Samantha waved a dismissive hand. “Ah well, fair enough.”
“Now,” she said, leaning forward, “ what about your end of the bargain?”
“Yeah yeah,” John said. “I’ll get you into the blueprint files tomorrow. I’m not sure why you wouldn’t just ask William to take a look at the new buildings. I’m sure he’d be happy to—”
“It’s like an audit,” Samantha said, repeating what she had told him earlier. “I just need a quick peek at the papers to make sure our architect is sticking to the agreed designs. In and out. No problem.”
“Yeah yeah, alright. Get on out of here. I already feel like I’m doing something wrong and I don’t need you sneaking around my office in the dark to make me feel any worse.”
“Fair enough,” she said. “You get some sleep, Bryan, I think we’re going to be busy for a while yet. I’ll need you nice and rested.”

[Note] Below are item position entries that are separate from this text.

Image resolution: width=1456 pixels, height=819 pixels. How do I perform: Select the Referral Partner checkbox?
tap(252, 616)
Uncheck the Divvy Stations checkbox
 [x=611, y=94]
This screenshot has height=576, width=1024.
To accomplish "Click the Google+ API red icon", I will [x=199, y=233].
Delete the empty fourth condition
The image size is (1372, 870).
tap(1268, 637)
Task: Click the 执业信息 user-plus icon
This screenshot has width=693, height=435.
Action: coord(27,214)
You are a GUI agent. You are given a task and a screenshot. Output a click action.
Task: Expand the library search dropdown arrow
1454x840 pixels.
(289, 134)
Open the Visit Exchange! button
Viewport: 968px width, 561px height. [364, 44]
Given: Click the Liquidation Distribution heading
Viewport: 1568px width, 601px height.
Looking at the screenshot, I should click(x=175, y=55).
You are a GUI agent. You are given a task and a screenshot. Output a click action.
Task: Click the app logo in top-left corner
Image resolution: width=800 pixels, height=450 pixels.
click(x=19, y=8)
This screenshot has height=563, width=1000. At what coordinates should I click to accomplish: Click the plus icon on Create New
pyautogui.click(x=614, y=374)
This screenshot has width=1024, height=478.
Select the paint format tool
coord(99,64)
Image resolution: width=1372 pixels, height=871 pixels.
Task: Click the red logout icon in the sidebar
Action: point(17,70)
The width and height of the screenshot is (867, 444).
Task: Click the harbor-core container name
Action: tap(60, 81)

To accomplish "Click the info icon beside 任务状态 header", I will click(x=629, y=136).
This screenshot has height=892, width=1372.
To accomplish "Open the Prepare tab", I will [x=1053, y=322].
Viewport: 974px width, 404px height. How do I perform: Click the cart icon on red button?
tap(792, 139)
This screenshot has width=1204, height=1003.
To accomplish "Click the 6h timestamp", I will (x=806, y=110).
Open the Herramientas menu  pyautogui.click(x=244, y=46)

Bryan rolled his eyes. “Yeah, okay. Come on, out we go.”
He led Samantha down to the exit and, once she had left, he locked the doors and started toward his own home. The street was dark, with only the lamps to light the way. He thought of how this was really a darkness of choice. Out there, right now, a light switch could be pulled that would make it as bright as midday.
This place wasn’t real.
The facade was nice, but once anyone scratched at the surface, the truth was right there, ready to show them all how foolish they were for playing town when they had no idea what was going on around them.
Alien ships. Shady deals. He wasn’t a fan of secrets or lies, but somehow he’d gotten himself saddled with two of them in one night.
He took a deep breath and tried to force his panic aside. Everything was going to work out. Soon enough, things would get back to normal and he could get back to worrying about his precious logistics.